— BEGIN Text to read —

And the incumbent parties are in trouble in Alaska, Oklahoma, California, Kansas, Wyoming and Wisconsin, which we haven't called yet. So that is the canary in the coal mine for the economic problems that President Bush may well face, if he doesn't turn things around.
NOVAK: See, the interesting thing is the Republicans were elected in Wyoming. I mean, Democrats were elected...
BEGALA: Maybe. I don't think the race has been called, but the Democrats...
NOVAK: But the Republican Senator Enzi got 72 percent of the vote. So it's not a party problem. It's a governor problem.
BEGALA: Right. And the governors are susceptible to those economic arguments quicker than the president who's not on the ballot yet. The president will be elected or reelected on the economy, and I think that Bush ought to do something to jump start the...
T. CARLSON: On this, we all agree. When it is a referendum on a local issues, the economy of a specific state, it's up for grabs. Either party can take it. But when it's nationalized, when it's a question of how do you feel about the president and somebody says, all midterms are about that question, the Republicans win, which makes it hard for the party focusing on slightly different...
CARVILLE: Slightly different points.
BEGALA: Not just local versus national. Those governors races turned on the economy, whether the governors wanted them to or not. The Republicans did a good job with the democratic accommodation as helping them of taking it off of the economic issues because too many Democrats surrendered on the tax cut. Again, I say, if they had fought on that, they could have made the Senate race about the economy, as well.
NOVAK: You think it's a good idea, now, to lay off of George W. Bush?
BEGALA: Personally, no. (UNINTELLIGIBLE). Of course not. No. What do you think, I'm a Republican? No. I could congratulate and his party for doing a good job, tonight, in the elections, but my party had to do a better job of taking him on in his (UNINTELLIGIBLE) policies. It's his economic policies that have sunk all these governors (UNINTELLIGIBLE).
T. CARLSON: Don't you think it's a pretty clear statement, though, from the voters that we actually sort of support and like the president?
BEGALA: There's a big difference between support and like. I don't think they support him, at all.

— END Text to read —
— BEGIN Supplied records —

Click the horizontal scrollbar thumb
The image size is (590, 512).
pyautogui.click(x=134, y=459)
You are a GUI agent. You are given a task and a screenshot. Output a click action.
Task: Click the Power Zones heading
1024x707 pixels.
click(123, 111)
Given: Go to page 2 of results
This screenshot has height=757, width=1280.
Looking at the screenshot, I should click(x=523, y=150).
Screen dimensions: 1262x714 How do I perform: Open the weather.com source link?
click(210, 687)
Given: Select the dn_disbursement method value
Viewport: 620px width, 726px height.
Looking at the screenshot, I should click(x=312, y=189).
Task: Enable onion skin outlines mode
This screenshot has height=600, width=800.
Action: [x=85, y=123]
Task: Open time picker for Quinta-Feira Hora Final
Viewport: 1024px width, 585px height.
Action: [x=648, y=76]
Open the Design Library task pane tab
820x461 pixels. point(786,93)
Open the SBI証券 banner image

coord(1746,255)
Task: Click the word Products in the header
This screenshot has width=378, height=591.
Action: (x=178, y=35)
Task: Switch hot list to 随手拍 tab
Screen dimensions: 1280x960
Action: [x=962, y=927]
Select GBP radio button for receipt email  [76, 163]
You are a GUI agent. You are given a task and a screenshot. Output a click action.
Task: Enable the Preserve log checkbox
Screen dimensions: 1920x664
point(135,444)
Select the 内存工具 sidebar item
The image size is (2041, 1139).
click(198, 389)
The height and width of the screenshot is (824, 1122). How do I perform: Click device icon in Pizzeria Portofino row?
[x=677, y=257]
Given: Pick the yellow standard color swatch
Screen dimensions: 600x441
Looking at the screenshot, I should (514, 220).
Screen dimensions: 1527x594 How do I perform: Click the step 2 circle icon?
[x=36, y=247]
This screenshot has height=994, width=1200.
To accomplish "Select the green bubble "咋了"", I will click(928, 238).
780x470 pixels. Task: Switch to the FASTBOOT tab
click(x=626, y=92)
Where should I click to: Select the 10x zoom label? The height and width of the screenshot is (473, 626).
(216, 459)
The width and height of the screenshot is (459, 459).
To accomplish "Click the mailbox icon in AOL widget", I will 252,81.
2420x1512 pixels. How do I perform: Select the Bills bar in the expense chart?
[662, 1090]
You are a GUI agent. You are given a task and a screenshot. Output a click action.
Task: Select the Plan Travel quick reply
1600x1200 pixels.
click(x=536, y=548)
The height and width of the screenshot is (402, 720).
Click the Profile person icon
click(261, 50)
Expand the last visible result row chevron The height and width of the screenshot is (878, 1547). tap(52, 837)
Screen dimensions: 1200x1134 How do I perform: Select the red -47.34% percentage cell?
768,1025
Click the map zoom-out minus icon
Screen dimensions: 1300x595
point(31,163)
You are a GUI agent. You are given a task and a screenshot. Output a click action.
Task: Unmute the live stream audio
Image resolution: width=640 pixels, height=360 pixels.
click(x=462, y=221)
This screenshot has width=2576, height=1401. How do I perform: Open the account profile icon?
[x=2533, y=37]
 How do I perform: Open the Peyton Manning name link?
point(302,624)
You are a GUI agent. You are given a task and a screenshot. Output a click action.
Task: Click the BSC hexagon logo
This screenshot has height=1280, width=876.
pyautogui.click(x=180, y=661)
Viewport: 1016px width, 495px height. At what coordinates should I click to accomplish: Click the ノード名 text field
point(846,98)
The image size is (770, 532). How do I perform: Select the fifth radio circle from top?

— END Supplied records —

## Task set
1) Based on the election discussion, say whether each statement agrees with it. Answer yes or no for each, and quote the words that decide it.
(a) Novak says Republican Senator Enzi got 72 percent of the vote.
(b) Begala says he personally thinks it is a good idea to lay off George W. Bush.
(c) Begala says he believes voters support the president.
2) In the records, change "GUI agent" to "screen agent" in the stretch from the line containing "780x470 pixels. Task: Switch" through the line containing "pyautogui.click(x=180, y=661)". Give back only those lines.
The text and the records have separate, unrelated origins.

## Solutions to each task
1)
(a) Yes: "But the Republican Senator Enzi got 72 percent of the vote."
(b) No: "Personally, no."
(c) No: "I don't think they support him, at all."

2)
780x470 pixels. Task: Switch to the FASTBOOT tab
click(x=626, y=92)
Where should I click to: Select the 10x zoom label? The height and width of the screenshot is (473, 626).
(216, 459)
The width and height of the screenshot is (459, 459).
To accomplish "Click the mailbox icon in AOL widget", I will 252,81.
2420x1512 pixels. How do I perform: Select the Bills bar in the expense chart?
[662, 1090]
You are a screen agent. You are given a task and a screenshot. Output a click action.
Task: Select the Plan Travel quick reply
1600x1200 pixels.
click(x=536, y=548)
The height and width of the screenshot is (402, 720).
Click the Profile person icon
click(261, 50)
Expand the last visible result row chevron The height and width of the screenshot is (878, 1547). tap(52, 837)
Screen dimensions: 1200x1134 How do I perform: Select the red -47.34% percentage cell?
768,1025
Click the map zoom-out minus icon
Screen dimensions: 1300x595
point(31,163)
You are a screen agent. You are given a task and a screenshot. Output a click action.
Task: Unmute the live stream audio
Image resolution: width=640 pixels, height=360 pixels.
click(x=462, y=221)
This screenshot has width=2576, height=1401. How do I perform: Open the account profile icon?
[x=2533, y=37]
 How do I perform: Open the Peyton Manning name link?
point(302,624)
You are a screen agent. You are given a task and a screenshot. Output a click action.
Task: Click the BSC hexagon logo
This screenshot has height=1280, width=876.
pyautogui.click(x=180, y=661)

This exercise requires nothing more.